* **Exercice proposé 1**: Mettez sous forme de liste JSON de chaînes les lignes du listing, de la ligne contenant "Point to the Dormitor label reading 14.29 m²" jusqu'à la fin du listing, bornes incluses, s'il vous plaît. Mettez une chaîne par ligne et omettez les lignes vides.

* **Extrait du document**:
┏━━
Environnement : les arbres tueront-ils la planète ?

Planter d’une main pour déboiser de l’autre, voilà le paradoxe… © Getty Images
Christine Masuy Journaliste

La déforestation menace la planète. Pour y faire face, tout le monde s’engage à replanter : chefs d’État, multinationales, ONG… Mais quel est leur véritable objectif ?

Voilà quelques années déjà qu’on nous alerte sur la déforestation. Et pour cause ! L’an dernier, la planète a encore perdu un hectare de forêt par seconde. Soit l’équivalent de trois terrains de foot toutes les deux secondes. Tous les puissants de ce monde semblent sensibles à la question. Gouvernements et ONG, multinationales et institutions internationales… Chacun lance sa campagne de reforestation. Jamais l’Humanité n’a planté autant d’arbres que durant cette dernière décennie. C’est le sujet du documentaire proposé ce mardi à 21h par Arte : « Planter à tout prix ». Mais que cachent ces opérations d’envergure ?
┗━━
* **Exercice proposé 2**: D'après l'article sur la déforestation, quelle surface de forêt la planète a-t-elle perdue chaque seconde l'an dernier ?

* **Données fournies**:
┏━━
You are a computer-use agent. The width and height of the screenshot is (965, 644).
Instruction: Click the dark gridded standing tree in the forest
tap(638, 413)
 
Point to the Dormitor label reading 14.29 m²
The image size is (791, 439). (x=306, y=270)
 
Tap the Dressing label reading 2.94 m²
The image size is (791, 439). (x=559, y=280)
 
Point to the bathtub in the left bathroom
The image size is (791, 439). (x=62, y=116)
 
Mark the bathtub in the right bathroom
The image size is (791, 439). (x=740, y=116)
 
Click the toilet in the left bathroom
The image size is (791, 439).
┗━━
* **Corrigé 1**:
[
  "Point to the Dormitor label reading 14.29 m²",
  "The image size is (791, 439). (x=306, y=270)",
  "Tap the Dressing label reading 2.94 m²",
  "The image size is (791, 439). (x=559, y=280)",
  "Point to the bathtub in the left bathroom",
  "The image size is (791, 439). (x=62, y=116)",
  "Mark the bathtub in the right bathroom",
  "The image size is (791, 439). (x=740, y=116)",
  "Click the toilet in the left bathroom",
  "The image size is (791, 439)."
]

* **Corrigé 2**: Un hectare de forêt par seconde.